8. The power module according to any one of the preceding claims, wherein, The drain side of the first switching element (S1) is fixed to the conductive surface of the top substrate (311), the drain side of the second switching element (S2) is fixed to the conductive surface of the top secondary substrate (313), the drain side of the third switching element (S3) is fixed to the conductive surface of the bottom secondary substrate (314), and the drain side of the fourth switching element (S4) is fixed to the conductive surface of the bottom substrate (312).

9. The power module according to claim 8, wherein, The source of the first switching element (S1) is conductively connected to the conductive surface of the top substrate (311), the source of the second switching element (S2) is conductively connected to the conductive surface of the top secondary substrate (313), the source of the third switching element (S3) is conductively connected to the conductive surface of the bottom secondary substrate (312), and the source of the fourth switching element (S4) is conductively connected to the conductive surface of the bottom substrate (312). In this configuration, the corresponding conductive surface is interrupted between the corresponding drain side and the source of the same switching element, such that the drain and source of the same switching element are not connected to each other via the conductive surface.
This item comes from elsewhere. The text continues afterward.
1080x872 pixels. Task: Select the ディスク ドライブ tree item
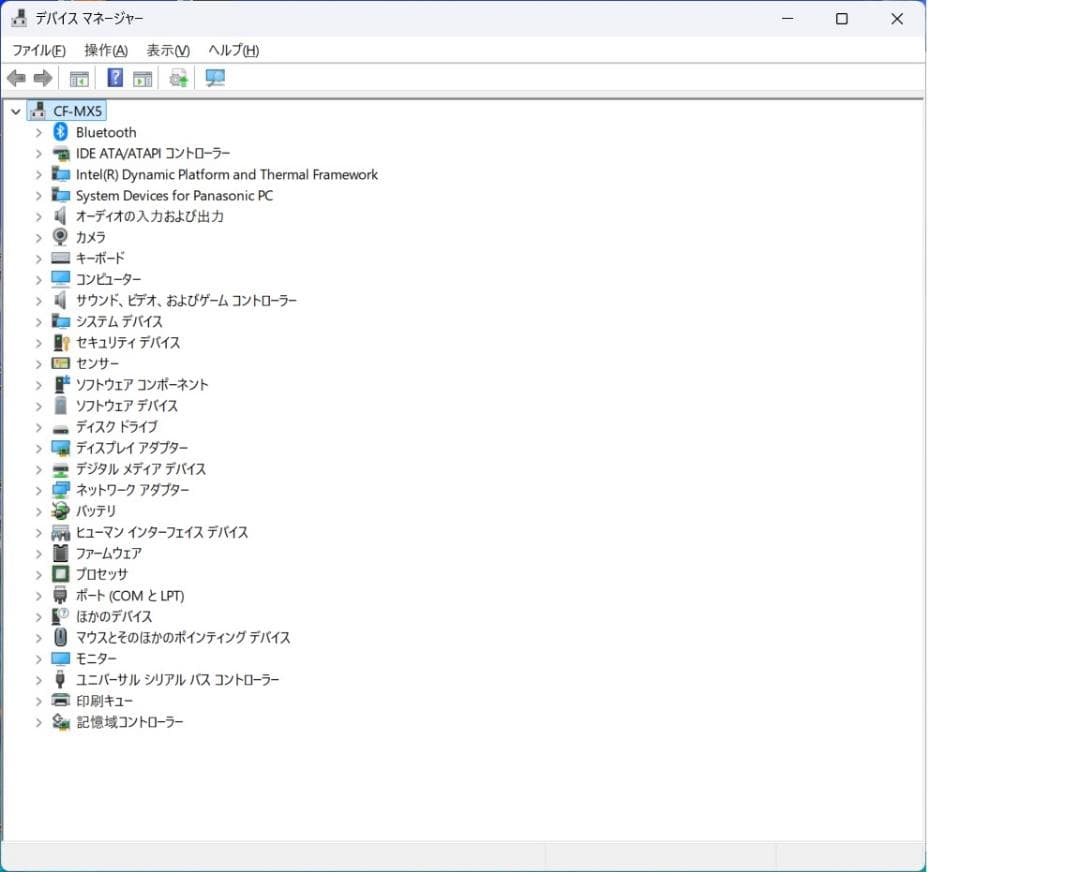[x=114, y=426]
10. The power module according to any one of the preceding claims, wherein, The first switching element (S1) faces the fourth switching element (S4), and the second switching element (S2) faces the third switching element (S3).

11. The power module according to claim 10, Includes a first supporting conductive element (301) that connects the top substrate (311) to the bottom substrate (312). in, The second switching element (S2) is fixed between the first switching element (S1) and the first supporting conductive element (301), and The third switching element (S3) is fixed between the fourth switching element (S4) and the first supporting conductive element (301).

12. The power module according to any one of the preceding claims, wherein, The first switching element (S1), the second switching element (S2), the third switching element (S3), and the fourth switching element (S4) each include a power semiconductor switch.

13. The power module according to any one of the preceding claims, wherein, The power module also includes: A first cooling element (321) is adjacent to the surface of the top substrate (311) facing away from the bottom substrate (312); and The second cooling element (322) is adjacent to the surface of the bottom substrate (312) which is opposite to the top substrate (311).

14. A method of using the power module according to claim 13, comprising: DC power is supplied to the positive DC terminal (DCP), the negative DC terminal (DCN), and the neutral terminal (N) of the power module; as well as An alternating signal is provided to the gate terminal (523) of the switching element.